To examine this question empirically, a qualitative study will be undertaken in two fields: work integration social enterprises (WISEs) in Belgium, and microfinance institutions in Eastern Asia. Common to both types of social enterprises is the conflicting institutional demands imposed on them by the market, by the state and by civil society. First, Belgian WISEs have to conform to a detailed regulatory framework from the regional governments in the context of employment policies. At the same time, their limited subsidies oblige them to look for other resources on the market (through selling their products and services at a market price) but also within civil society (especially in the form of voluntary work). In microfinance institutions, there seems to be an increasing market orientation legitimated by different actors such as international NGOs and institutions, and local governments. Given the limited subsidies and the pressure to conform to the same prescriptions as classical banks, many microfinance institutions evolve from nonprofit to for-profit legal forms. Hence, their governance models tend to evolve from representation of founding NGOs and other civil society actors towards a shareholder-based model. This brings evident challenges in terms of avoiding mission drift and maintaining legitimacy from different sources, especially those considering microfinance primarily as a tool for poverty alleviation.
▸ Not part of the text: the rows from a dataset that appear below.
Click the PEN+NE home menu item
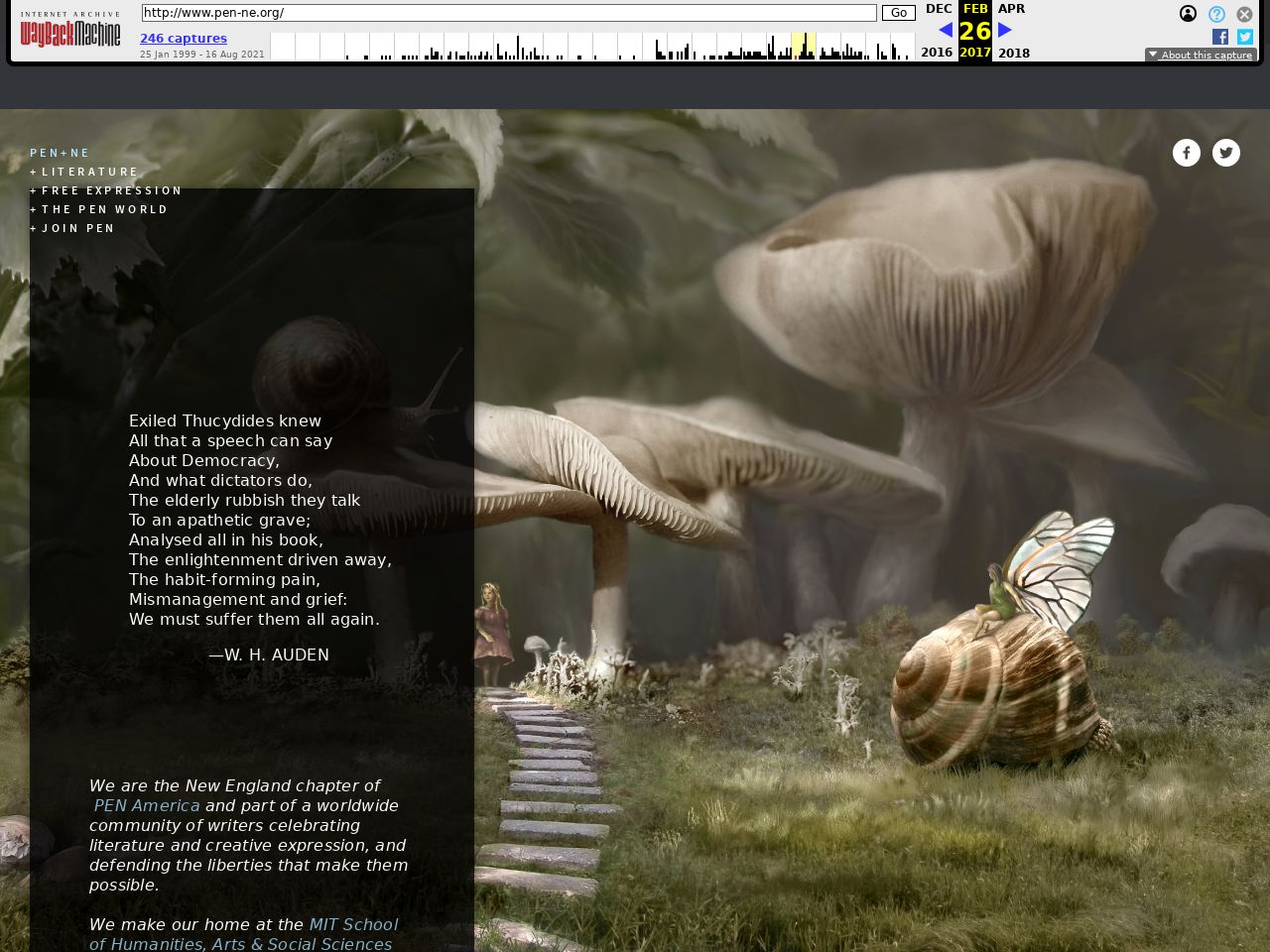The image size is (1270, 952). coord(60,153)
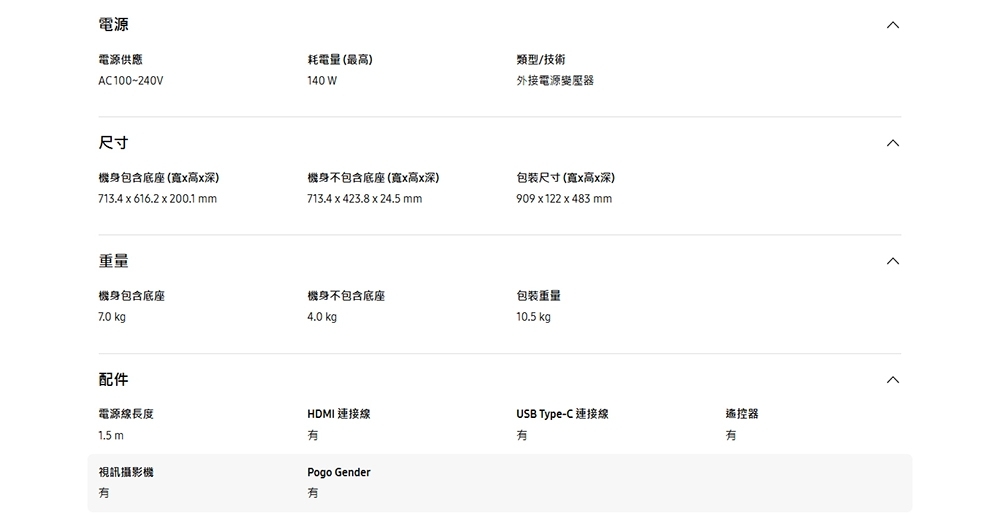The image size is (1000, 513).
Task: Collapse the 配件 section chevron
Action: pyautogui.click(x=893, y=381)
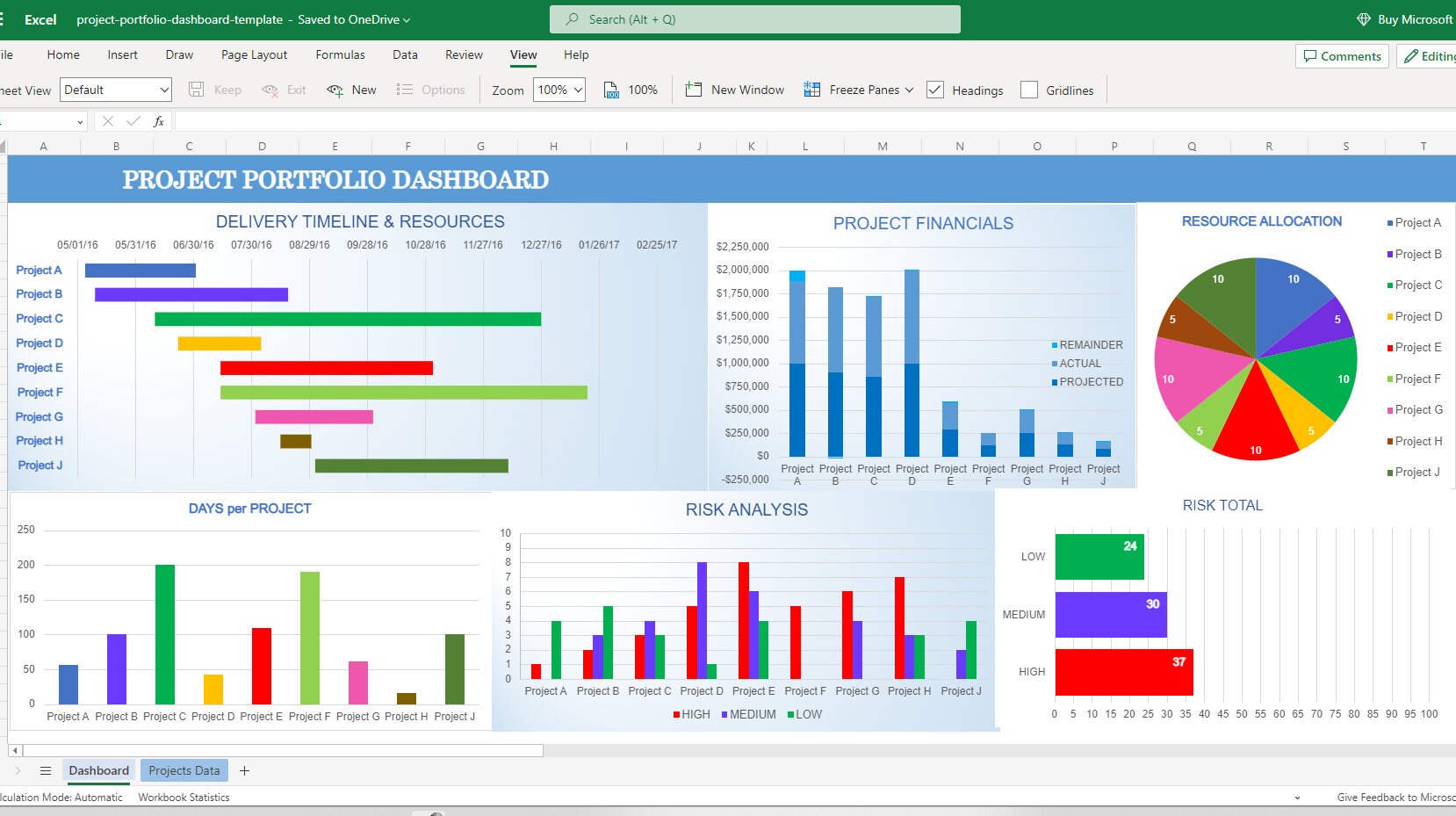
Task: Open the Default sheet view dropdown
Action: click(x=116, y=90)
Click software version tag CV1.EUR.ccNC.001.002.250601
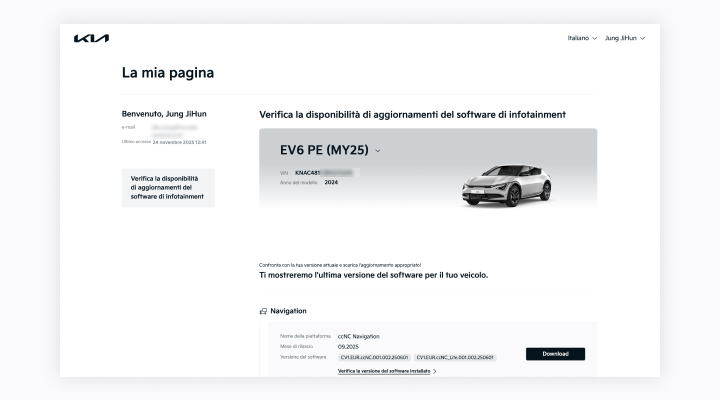The height and width of the screenshot is (400, 720). click(x=375, y=356)
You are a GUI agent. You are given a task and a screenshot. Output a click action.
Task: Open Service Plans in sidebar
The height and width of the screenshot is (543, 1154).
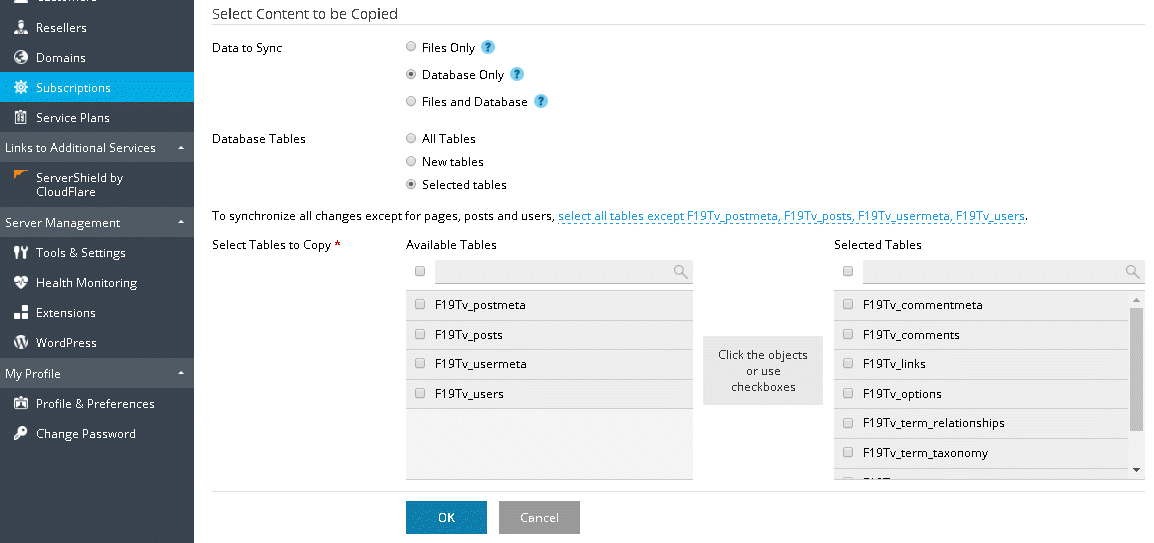(x=72, y=118)
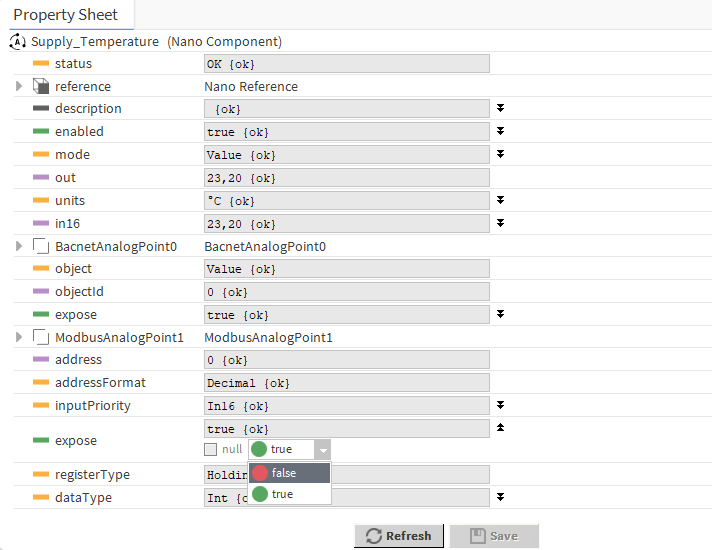The width and height of the screenshot is (712, 550).
Task: Open the expose true/false combo box
Action: [x=322, y=450]
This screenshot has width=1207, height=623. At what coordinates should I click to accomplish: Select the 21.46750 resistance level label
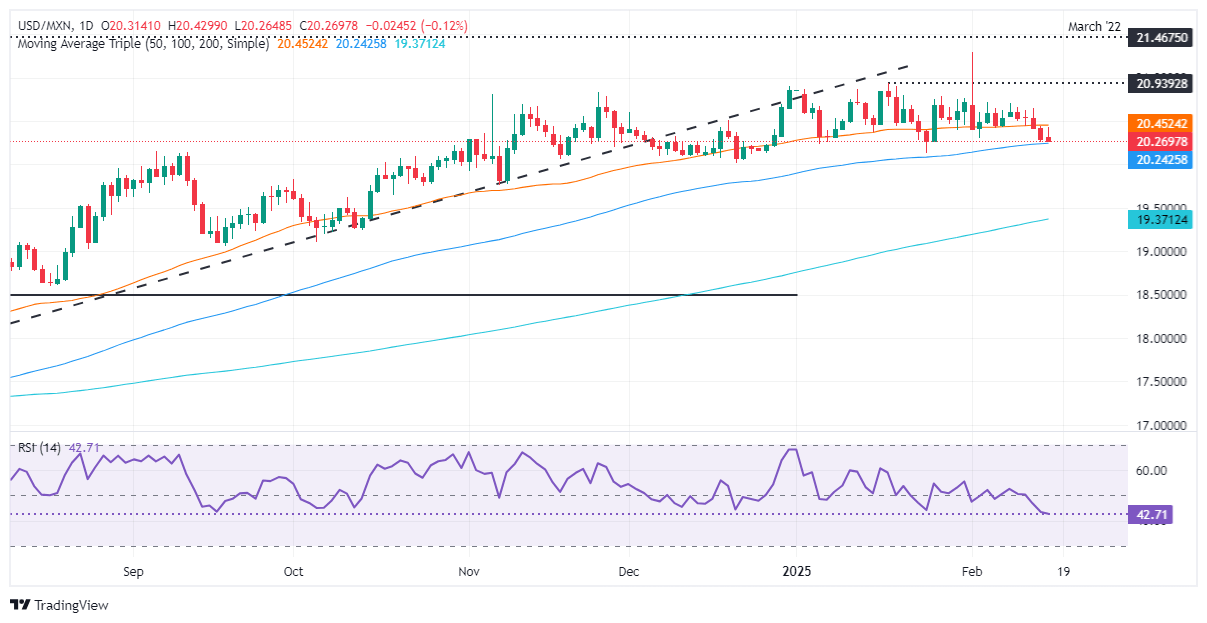click(x=1162, y=37)
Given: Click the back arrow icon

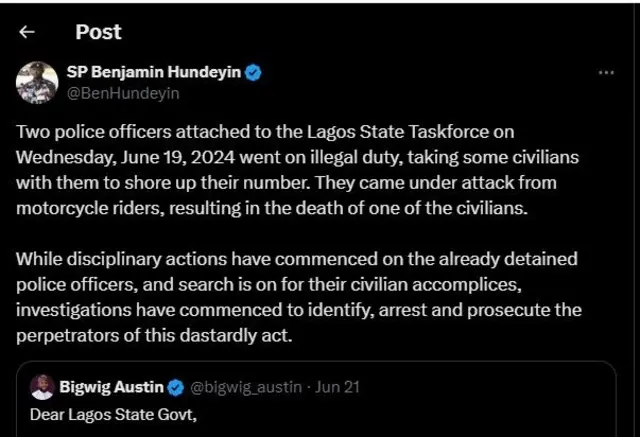Looking at the screenshot, I should coord(27,32).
In both fields, four case studies will be chosen that reflect different governance models. Comparative case study analysis will be used to generate theory by gaining a rich understanding of the phenomenon within its the context, and to trace over time the evolution of the phenomenon by integrating its chronological and processual dimensions. The case studies will thus also be chosen with regard to possible changes reflect broader evolutions in their environment. Empirical data will mainly consist of interviews with Board members, managers and stakeholders of the social enterprises, to understand processes and to penetrate experiences as they are lived by individuals from the inside. These data will be collected at an early stage of the research as well as at regular intervals, so as to allow regular dialectics between data collection and theoretical development. A comparison between the two fields will be made during the last year of the research.